Johnson & Johnson announced on Monday that it has submitted an application to the U.S. Food and Drug Administration (FDA) to broaden the approved use of its ketamine-based drug, Spravato, to allow it to be used as a standalone therapy for treatment-resistant depression.
Initially approved by the FDA in 2019, Spravato was indicated for use in conjunction with an oral antidepressant for patients who did not respond to two or more prior treatments. According to Johnson & Johnson, nearly 30 percent of the estimated 280 million individuals worldwide suffering from major depressive disorder experience treatment-resistant depression.
Bill Martin, head of neuroscience at Johnson & Johnson, stated in a press release, “Many patients living with challenging-to-treat depression spend far too long cycling through multiple treatments that don’t effectively resolve their symptoms, which can cause a significant functional and emotional burden on patients and their loved ones.”

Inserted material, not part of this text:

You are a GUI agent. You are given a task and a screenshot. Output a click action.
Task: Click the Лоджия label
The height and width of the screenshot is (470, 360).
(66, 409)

The application to the FDA is supported by data from a late-stage clinical trial demonstrating that Spravato, when used alone, can alleviate patients’ symptoms as early as 24 hours after treatment and maintains effectiveness for at least four weeks.
Spravato is delivered as a nasal spray and must be administered under the supervision of a healthcare provider in a clinical setting. Unlike traditional antidepressants that target neurotransmitters such as serotonin and dopamine, Spravato functions by enhancing glutamate levels in the brain, which is the most prevalent neurotransmitter and facilitates communication between neurons.
Sales of Spravato surged by 60% to $271 million in the quarter ending June 30 compared to the same period in 2023. Johnson & Johnson stated that 100,000 individuals in 77 countries have utilized Spravato.